# Eurotropin 12 iu lab test



## B-50 (Jan 20, 2008)

Hello another one

human norm 0-3

result 20,7

injected 12 iu blood was taken 3 hours later


----------



## Chelsea (Sep 19, 2009)

B-50 said:


> Hello another one
> 
> human norm 0-3
> 
> ...


Just to confirm, do those numbers mean that a normal humans GH results would be in the range of 0 - 3 and this came back at 20.7 so its good to go?


----------



## B-50 (Jan 20, 2008)

Yes


----------



## Clubber Lang (Nov 4, 2009)

still, wouldnt touch that brand with a barge pole, AAS are shockingly sh#te!


----------



## Shreddedbeef (Nov 6, 2014)

Used their test 350 and growth rated both tbf only problem was the price as my source was already down the food chain


----------



## KRIS_B (Apr 17, 2011)

I'm glad I found this... I've literally just bought a box!!


----------



## KRIS_B (Apr 17, 2011)

B-50 said:


> Hello another one
> 
> human norm 0-3
> 
> ...


In terms of strength to iu ratio would you say the results are right and that it is a 12iu bottle or would the 20.7 result be more comparable to 10iu?


----------



## tren79 (Mar 15, 2015)

Nice !

EP growth is really good. Im using now myself and have been for 6 weeks.

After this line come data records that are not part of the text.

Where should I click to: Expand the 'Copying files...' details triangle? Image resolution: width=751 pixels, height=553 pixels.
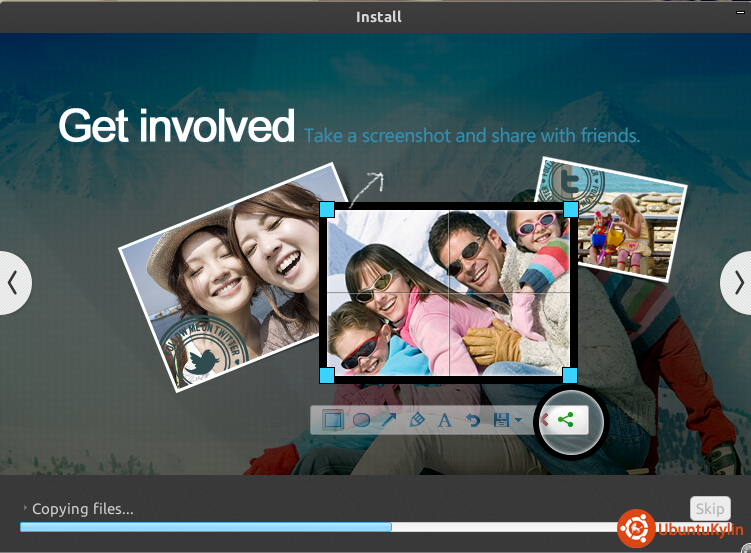pyautogui.click(x=25, y=509)
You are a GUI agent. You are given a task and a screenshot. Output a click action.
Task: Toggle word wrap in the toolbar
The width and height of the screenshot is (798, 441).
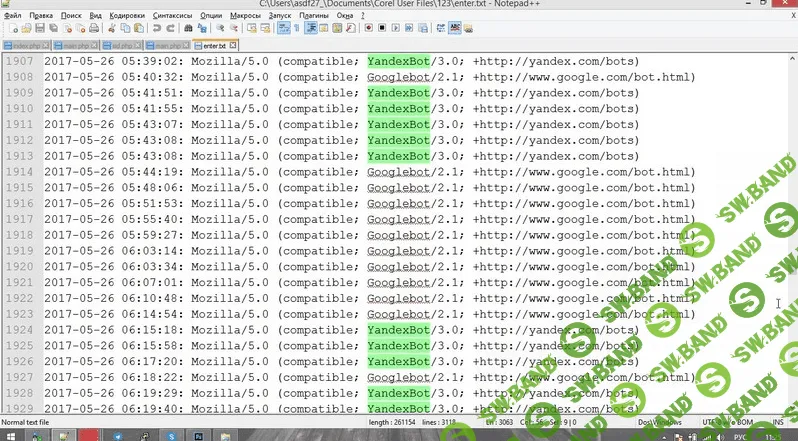(x=284, y=30)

Have used EP tren acetate which was very good.

Not used there other injectibles.


----------



## B-50 (Jan 20, 2008)

KRIS_B said:


> In terms of strength to iu ratio would you say the results are right and that it is a 12iu bottle or would the 20.7 result be more comparable to 10iu?

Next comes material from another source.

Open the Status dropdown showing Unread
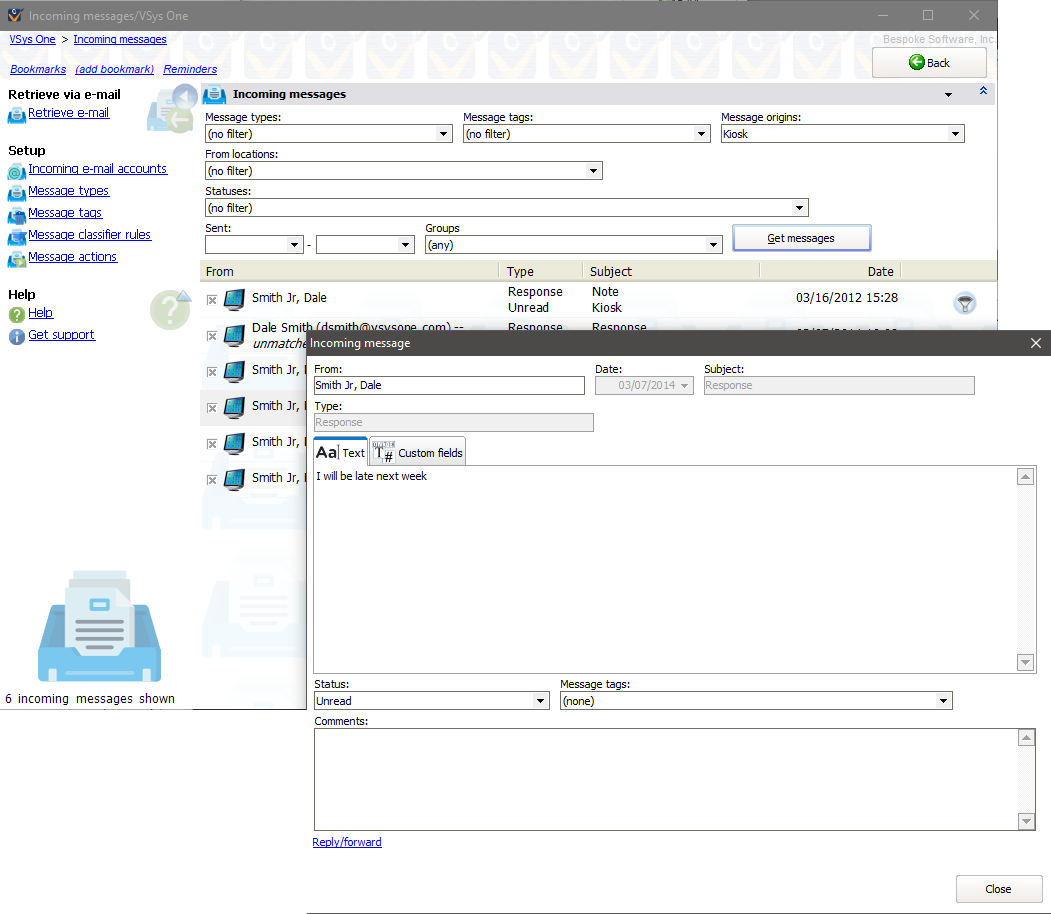Viewport: 1051px width, 914px height. (x=541, y=702)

I think so mate I have tested pharma zomacton 4 mg which is 12 iu and came almost similar if I can remember I posted results so just have look for it


----------



## syd44 (Jul 3, 2015)

hi could i please have views on this hgh EP eurotropin 120iu hgh...i am new to useing hgh so advise would be great.....many thanks


----------



## eib100 (Jun 28, 2015)

If you have a blood test do you have to take like 10iu? I usually only take 4 so I had a blood test using that measurement. Results to follow.


----------